Ulrich Huber: A Scalable Mesh Format for Parallel Unstructured Meshes in Scientific Applications

A common goal of all scientific applications is an optimized workflow and good scalability. Therefore the code of such applications as well as the used file formats for initialization need to be optimized, both in time consumption as well as scalability. PXDMF, a mesh format for parallel unstructured meshes providing small file sizes, scalability and small generation and initialization times, is presented in this talk. The format is not tailored to a specific use case, but supports various topologies for cells and can handle additional data, needed by using applications. An initialized mesh is stored in the library within a traversable data structure, by which applications can access all data. Furthermore PXDMF provides all required information, enabling applications to establish a communication structure. Finally PXDMF is compatible to visualization tools, such as ParaView and VisIt and supports homogeneous as well as heterogeneous clusters. All this makes PXDMF applicable to a broad spectrum of scientific applications, using unstructured partitioned meshes, to solve their scenarios.
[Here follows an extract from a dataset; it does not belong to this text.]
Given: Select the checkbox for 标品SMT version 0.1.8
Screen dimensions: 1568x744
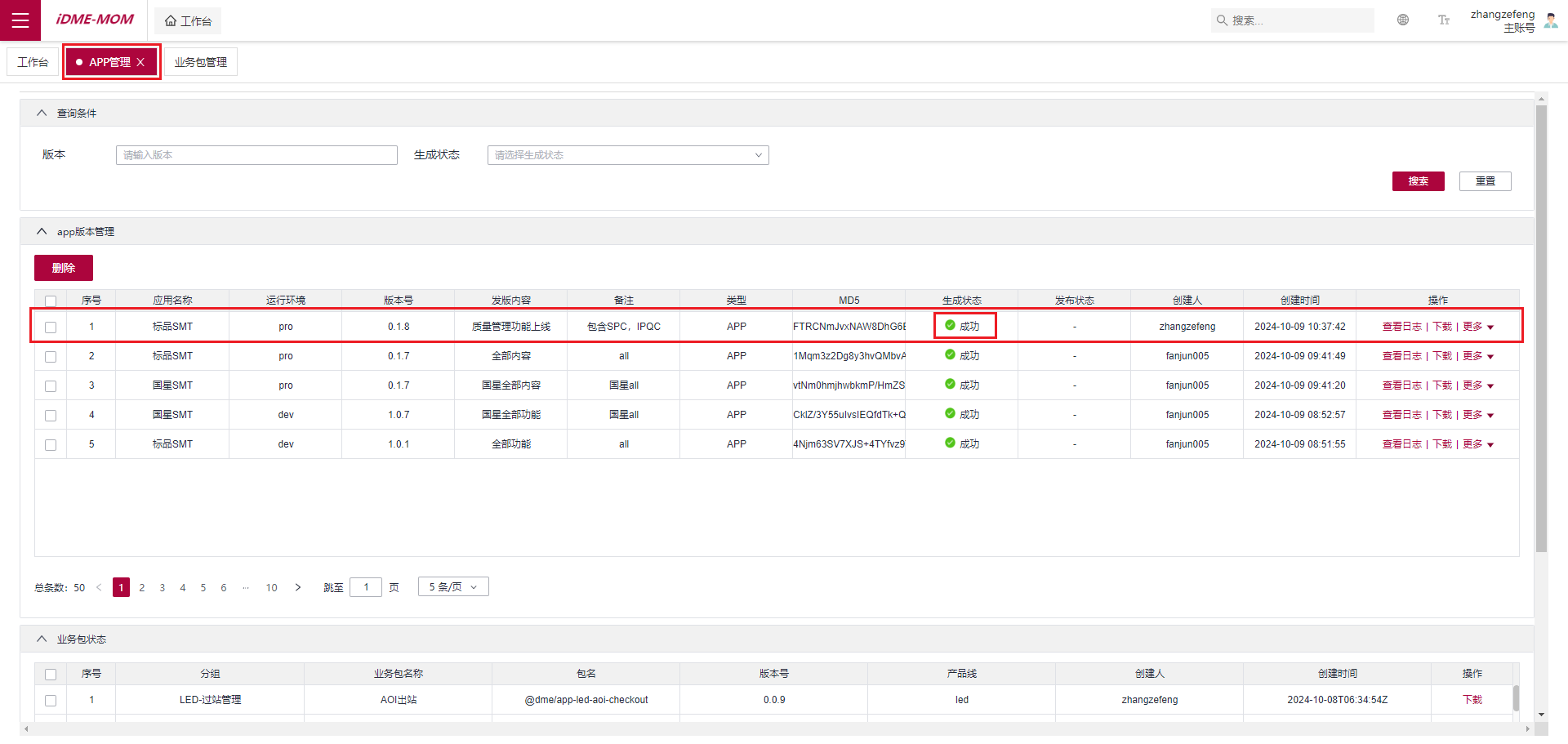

Eduard Kharitonov: Numerical simulation of the bonding process to perform in situ control

Wire bonding is a friction-welding process actuated by an ultrasonic oscillation which works on the wire and welds it to a substrate without going through a liquid phase. The interest is in a workable mathematical modelling of the bonding process comes from the fact that the is a limited understanding of the process details even though wire bonding is by far the most important interconnection process in semiconductor technology. The model system should use the observable parameters current, frequency and deformation to characterize the progress of a wire bond as it is being formed under different parameter combinations. This should allow a predictive description of the bond’s quality and therefore a useful approach to an automated process for optimizing bond parameters under different conditions of the wire hardness, wire diameter and other surface properties.